Privacy Policy & PDPL Compliance Notice

Be Smart Global, LLC ("DocReport KSA", "we", "our", or "us") operates the DocReport KSA platform. This Regulatory Privacy Policy is a legally binding B2B agreement specifically tailored for licensed healthcare providers, clinics, and medical centers in the Kingdom of Saudi Arabia (KSA).

This policy outlines our strict compliance with the Saudi **Personal Data Protection Law (PDPL)** enacted via **Royal Decree No. M/197** dated 25/2/1443H, its Executive Regulations, and specific electronic medical records regulations mandated by the **Saudi Ministry of Health (MOH)** and the **Council of Cooperative Health Insurance (CHI)**.

DocReport KSA is operated by Be Smart Global, LLC, a Delaware Limited Liability Company (Delaware File No. 10620833). Our registered office is located at:

For all regulatory, legal, or Data Protection Officer (DPO) inquiries, please reach out to our global compliance team at info@be-smart-business.de.

To strictly satisfy Saudi Arabian geographical data residency laws (which strictly prohibit patient health and medical information from being transferred outside the borders of the Kingdom of Saudi Arabia in cleartext form), DocReport KSA does not operate a standard cloud databases system. Instead, we utilize a **Zero-Trust, Zero-Knowledge client-side compliance suite**:

• Local Browser-Side Redaction: Before clinical dictation text or audios are sent to our secure, sandboxed AI engines, our local scripts automatically strip all Protected Health Information (PHI) and patient-identifiable elements (such as names, national Iqama IDs, phone numbers, and dates of birth). The browser replaces this data with secure, localized tokens (e.g., `[KSA_PATIENT_NAME_1]`).
• Local Re-identification: The raw patient identities are never dispatched across our network. They are preserved strictly in the local memory of the physician's browser. The completed clinical summary is re-identified back into readable form only when returned to the local browser window.
• Zero-Knowledge Client-Side Encryption: Any clinical reports stored in the database are encrypted in your local browser using an AES-256-GCM practice-level cryptokey. This key is generated and stored strictly on your local device. Our servers only receive and store unreadable, high-entropy ciphertext. We do not have the technical ability to decrypt or read your patients' medical documentation.

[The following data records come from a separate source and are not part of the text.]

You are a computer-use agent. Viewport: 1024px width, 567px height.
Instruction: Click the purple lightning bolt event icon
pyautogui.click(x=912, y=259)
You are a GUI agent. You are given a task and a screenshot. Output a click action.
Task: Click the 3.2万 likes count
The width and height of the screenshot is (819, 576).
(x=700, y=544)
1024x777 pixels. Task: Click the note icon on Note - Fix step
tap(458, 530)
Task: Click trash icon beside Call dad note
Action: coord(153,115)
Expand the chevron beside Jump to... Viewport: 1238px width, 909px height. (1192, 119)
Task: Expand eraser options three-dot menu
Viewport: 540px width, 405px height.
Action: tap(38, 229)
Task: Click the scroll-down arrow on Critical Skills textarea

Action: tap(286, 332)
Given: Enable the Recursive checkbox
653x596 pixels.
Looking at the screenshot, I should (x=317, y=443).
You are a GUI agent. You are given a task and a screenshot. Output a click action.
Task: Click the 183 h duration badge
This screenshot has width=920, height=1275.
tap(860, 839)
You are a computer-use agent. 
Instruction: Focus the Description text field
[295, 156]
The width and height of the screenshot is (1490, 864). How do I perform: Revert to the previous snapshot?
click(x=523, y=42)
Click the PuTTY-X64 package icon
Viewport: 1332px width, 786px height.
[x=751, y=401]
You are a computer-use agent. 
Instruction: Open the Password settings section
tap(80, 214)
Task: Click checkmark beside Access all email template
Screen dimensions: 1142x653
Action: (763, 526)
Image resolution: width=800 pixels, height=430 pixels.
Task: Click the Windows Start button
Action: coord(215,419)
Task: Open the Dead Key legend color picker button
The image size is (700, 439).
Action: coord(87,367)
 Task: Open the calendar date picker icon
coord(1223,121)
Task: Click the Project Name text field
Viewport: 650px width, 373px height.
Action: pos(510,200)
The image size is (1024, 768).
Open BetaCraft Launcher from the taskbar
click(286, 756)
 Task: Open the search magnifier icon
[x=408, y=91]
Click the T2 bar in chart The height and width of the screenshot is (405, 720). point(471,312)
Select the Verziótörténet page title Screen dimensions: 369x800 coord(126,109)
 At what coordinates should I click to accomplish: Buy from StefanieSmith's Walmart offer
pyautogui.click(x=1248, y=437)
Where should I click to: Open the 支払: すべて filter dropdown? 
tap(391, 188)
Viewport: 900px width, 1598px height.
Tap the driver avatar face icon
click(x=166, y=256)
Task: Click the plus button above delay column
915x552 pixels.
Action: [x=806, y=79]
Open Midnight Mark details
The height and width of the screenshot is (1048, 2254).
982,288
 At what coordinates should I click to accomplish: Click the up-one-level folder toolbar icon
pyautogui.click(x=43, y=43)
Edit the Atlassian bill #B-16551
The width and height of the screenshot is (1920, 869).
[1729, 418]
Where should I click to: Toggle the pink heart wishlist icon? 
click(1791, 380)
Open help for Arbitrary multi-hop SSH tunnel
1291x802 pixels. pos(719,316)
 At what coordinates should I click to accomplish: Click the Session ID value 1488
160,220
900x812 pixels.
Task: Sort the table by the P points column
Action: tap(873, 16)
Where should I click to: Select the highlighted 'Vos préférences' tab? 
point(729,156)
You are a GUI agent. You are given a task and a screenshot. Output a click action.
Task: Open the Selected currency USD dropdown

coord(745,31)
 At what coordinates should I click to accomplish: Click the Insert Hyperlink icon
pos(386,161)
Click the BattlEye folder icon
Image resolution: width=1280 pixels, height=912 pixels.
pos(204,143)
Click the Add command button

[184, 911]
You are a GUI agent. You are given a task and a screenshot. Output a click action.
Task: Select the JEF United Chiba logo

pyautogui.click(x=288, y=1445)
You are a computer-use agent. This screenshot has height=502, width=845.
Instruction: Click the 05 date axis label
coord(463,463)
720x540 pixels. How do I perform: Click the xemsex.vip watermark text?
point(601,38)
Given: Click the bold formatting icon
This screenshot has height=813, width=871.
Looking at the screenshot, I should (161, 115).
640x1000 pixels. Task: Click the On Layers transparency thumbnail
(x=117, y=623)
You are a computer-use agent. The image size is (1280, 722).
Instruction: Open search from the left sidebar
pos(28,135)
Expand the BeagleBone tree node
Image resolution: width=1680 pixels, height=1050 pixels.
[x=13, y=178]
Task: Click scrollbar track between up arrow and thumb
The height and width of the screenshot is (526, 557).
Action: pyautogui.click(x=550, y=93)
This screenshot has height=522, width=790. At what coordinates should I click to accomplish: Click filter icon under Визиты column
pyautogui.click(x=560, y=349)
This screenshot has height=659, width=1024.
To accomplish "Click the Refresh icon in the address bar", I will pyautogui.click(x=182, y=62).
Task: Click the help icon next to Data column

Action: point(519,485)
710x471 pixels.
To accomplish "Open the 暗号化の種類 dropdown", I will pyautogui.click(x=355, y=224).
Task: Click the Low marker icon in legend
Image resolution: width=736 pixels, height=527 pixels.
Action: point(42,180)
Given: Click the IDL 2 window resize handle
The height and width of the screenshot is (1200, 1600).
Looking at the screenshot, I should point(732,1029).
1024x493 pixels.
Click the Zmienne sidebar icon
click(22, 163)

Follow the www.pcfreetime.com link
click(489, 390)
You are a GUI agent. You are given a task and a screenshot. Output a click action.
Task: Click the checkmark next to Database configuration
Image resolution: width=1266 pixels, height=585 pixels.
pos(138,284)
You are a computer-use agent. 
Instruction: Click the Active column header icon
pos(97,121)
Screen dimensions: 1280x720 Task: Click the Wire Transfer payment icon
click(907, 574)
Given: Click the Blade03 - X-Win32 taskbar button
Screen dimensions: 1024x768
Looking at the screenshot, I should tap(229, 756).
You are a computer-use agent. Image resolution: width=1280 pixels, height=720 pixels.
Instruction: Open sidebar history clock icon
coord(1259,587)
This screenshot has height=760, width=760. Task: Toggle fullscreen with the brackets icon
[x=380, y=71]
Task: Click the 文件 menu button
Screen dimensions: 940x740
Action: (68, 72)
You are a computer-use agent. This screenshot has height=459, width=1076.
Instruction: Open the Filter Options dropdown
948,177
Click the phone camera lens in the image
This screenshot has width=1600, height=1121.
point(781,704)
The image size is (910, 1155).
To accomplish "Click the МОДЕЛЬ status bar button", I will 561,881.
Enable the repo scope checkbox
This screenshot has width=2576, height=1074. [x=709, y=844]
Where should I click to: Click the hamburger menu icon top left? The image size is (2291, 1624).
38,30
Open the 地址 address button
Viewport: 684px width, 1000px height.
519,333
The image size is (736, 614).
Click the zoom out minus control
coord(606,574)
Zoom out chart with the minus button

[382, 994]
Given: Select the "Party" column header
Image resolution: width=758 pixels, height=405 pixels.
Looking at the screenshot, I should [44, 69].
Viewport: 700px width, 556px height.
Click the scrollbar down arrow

We process data under two distinct categories:

• Practitioner Administrative Data (Account Info): We collect the clinician's full name, professional email, billing credentials, medical license number, and clinic/hospital metadata. This is processed securely via Stripe.
• Anonymized Medical Metadata: We process anonymized clinical procedural lists, suggested CPT codes, billing values, and redacted clinical descriptions to assist in generating Nafis HL7/FHIR payloads and insurance appeals.

Under the Saudi PDPL, data subjects typically maintain the right to request the destruction or erasure of their personal data. However, **licensed medical practices in KSA are subject to strict Ministry of Health (MOH) and Health Informatics regulations which mandate that clinical records, patient files, and SOAP notes must be preserved for a minimum of 10 to 15 years.**

Accordingly, clinical record retention mandates under MOH guidelines **supersede** standard data subject deletion requests. Subscribers are fully responsible for managing and maintaining these compliance periods within their local EHR systems. When a practitioner terminates their DocReport KSA account, all stored encrypted ciphertext blobs will be purged from our cloud servers within 30 days of subscription termination, and the practice's local cryptographic key remains solely on the practice's physical machines.

Licensed practitioners using the DocReport KSA platform on behalf of their practices have the following rights regarding their administrative profiles:

• Right to Know: The right to be informed about the legal basis and purposes of data processing.
• Right of Access: The right to request a copy of their account administrative records.
• Right to Rectification: The right to update or correct inaccurate administrative details.
• Right to Withdraw Consent: The right to withdraw consent for marketing or auxiliary data processing.